Archive for February 16th, 2006

Just LOOK at this fuckin' guy.The halftime entertainment as this year’s NBA All-Star game: Carrie Underwood and John Legend. I don’t know who Carrie Underwood is, but I’m down with John Legend. Of course, after last year’s abortion of a halftime show, they could’ve said, “Hey, we’re gonna take Neil Diamond, shoot him up with some heroin and send him out there with an accordion,” and I couldn’t have been too upset.

I’m still not over Cowboy fucking Troy. I wish Eddie Sutton would’ve disabled the passenger-side seatbelt and taken him for a drive sometime. I’m still not even sure what happened there… the guy may have just been lost.  In a way, it was worth it… Cowboy Troy gave Charles Barkley a lot of material. I was thinking that David Stern, in the interests of equal time, may have brought in Tony Yayo to sing some country western tunes this time around.

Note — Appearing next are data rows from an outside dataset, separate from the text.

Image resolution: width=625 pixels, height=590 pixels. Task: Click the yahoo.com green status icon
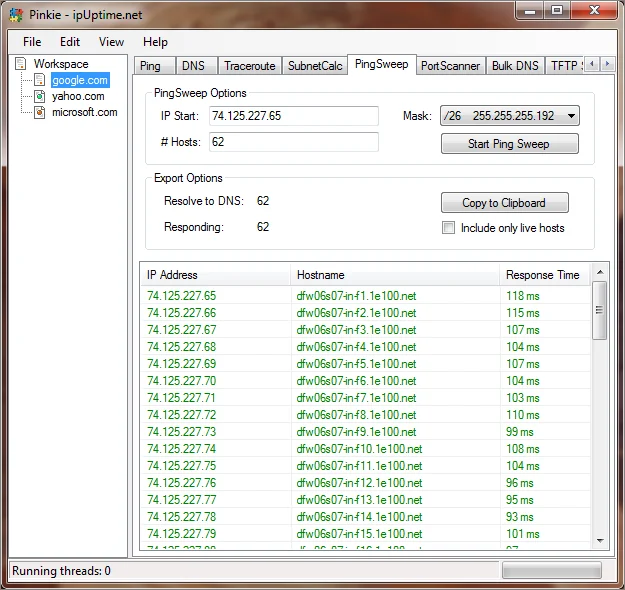click(x=39, y=96)
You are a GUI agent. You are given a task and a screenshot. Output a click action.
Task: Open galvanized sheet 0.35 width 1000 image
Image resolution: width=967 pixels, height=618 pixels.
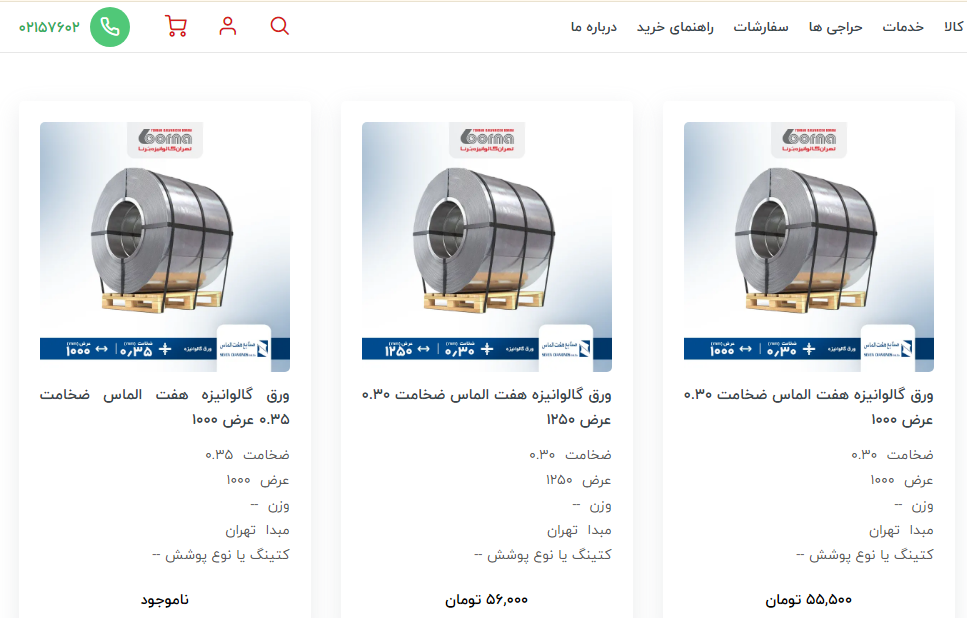(165, 247)
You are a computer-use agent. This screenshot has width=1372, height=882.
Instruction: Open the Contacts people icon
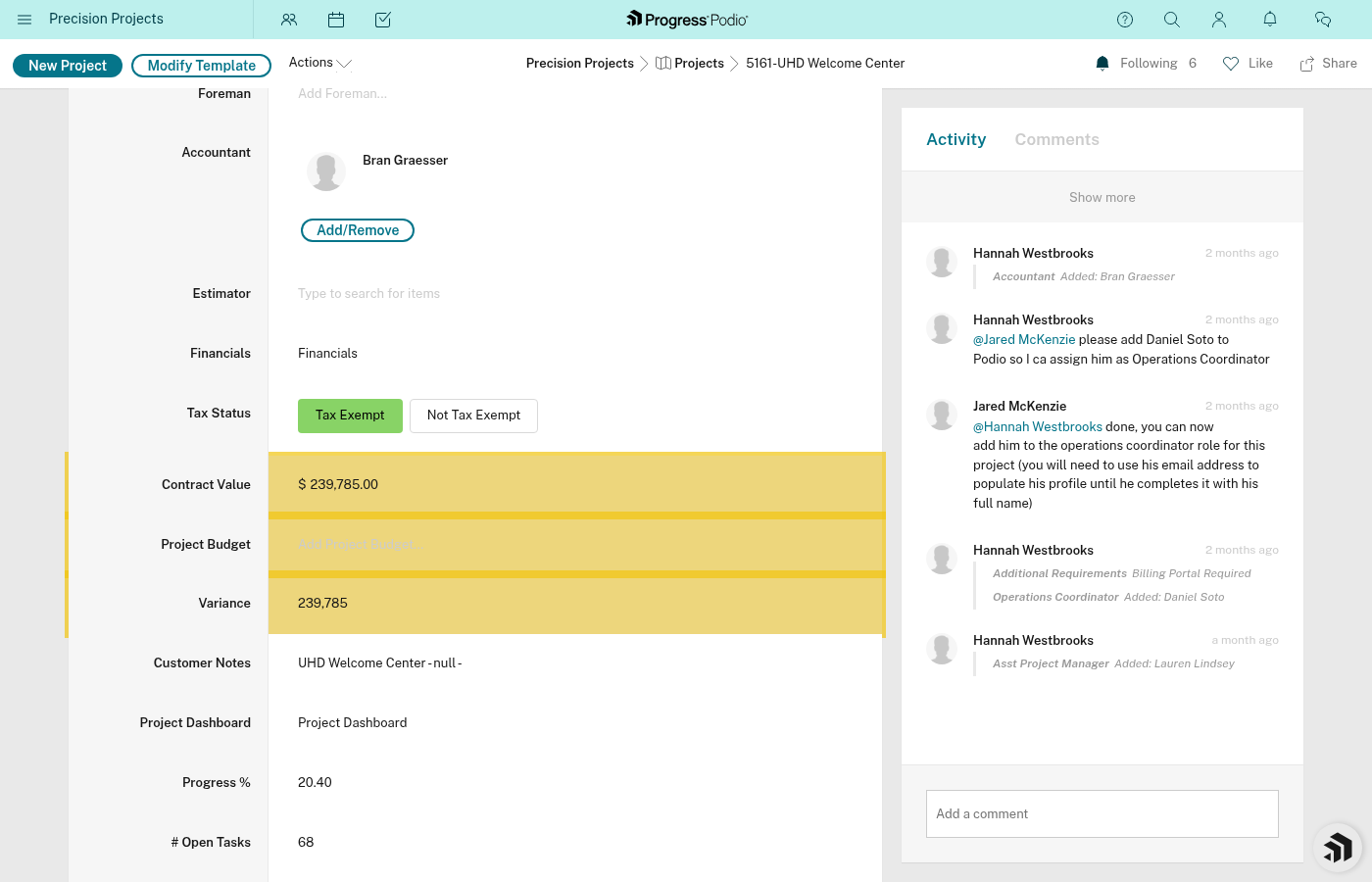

Also, Andrea Bocelli is performing at the All-Star Saturday Night festivities. I mean, I’m not going to piss on Andrea Bocelli (unless he brings Kenny G with him)… but you know, nothing gets me psyched for the slam dunk contest “Les Feuilles Mortes (Autumn Leaves).” I’m picturing Cuttino Mobley and Steve Francis sitting attentively up front for this one, holding each other and gently swaying back and forth.  If they’re not at a Willie Nelson concert.

Someone at the New York Post is a reaaaal dick.• You know… that’s not very nice. Is Carl Pavano gay? Are there rumors? Has he been spotted at nightclubs hanging out with Peyton Manning and Nathan Lane If not, why the hell would the New York Post choose to do that to the guy? Seriously… if I’m Carl Pavano, I’m showing up at the New York Post offices today and demanding some answers. That’s messed up.

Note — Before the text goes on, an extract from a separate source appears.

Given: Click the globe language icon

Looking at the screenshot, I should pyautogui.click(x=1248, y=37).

• Eddie Sutton was in fact drunk when he wrecked his car last week. And on pain pills. He says his back was causing him so much pain that the pain pills weren’t doing the trick, so he picked up a bottle. Which is not good, considering that he’s an alcoholic and went through rehab for it back in 1987. You’d just have to assume that he’s coached his last game. 69-year-old guys with chronic, debilitating back pain, alcoholism, and a recent DUI arrest don’t often make heroic comebacks. Best of luck to him with his future treatment.

• Mike Davis is done at Indiana. He’ll coach out the string, but he’s resigning at the end of the year. It’s such an odd situation… but it looks like this is the right way to handle it. In some ways, yes, it takes the pressure off his kids, because there’s no longer any reason for jagoffs to show up at Indiana games wearing black in protest. You always say you’d like to see a coach tough it out, but I don’t think anyone would wish another year at Indiana on Mike Davis. All you Hoosier fans can relax, as you’ll probably get your homegrown white coach next year, and the evil Mike Davis will be gone.

• Irony: BetUS.com has put down 6-1 odds that Rick Tocchet will be convicted on charges of promiting gambling and conspiracy to run a sports gambling operation. 6-1 seems like a pretty good bet. The way this case has been pursued so publicly, you know they’re looking to make at least one big-name arrest. It’s true that celebrities don’t usually get convicted, but… this is an assistant NHL coach in Phoenix, not a star linebacker the night before the Super Bowl. If I had to bet, I’d take those odds.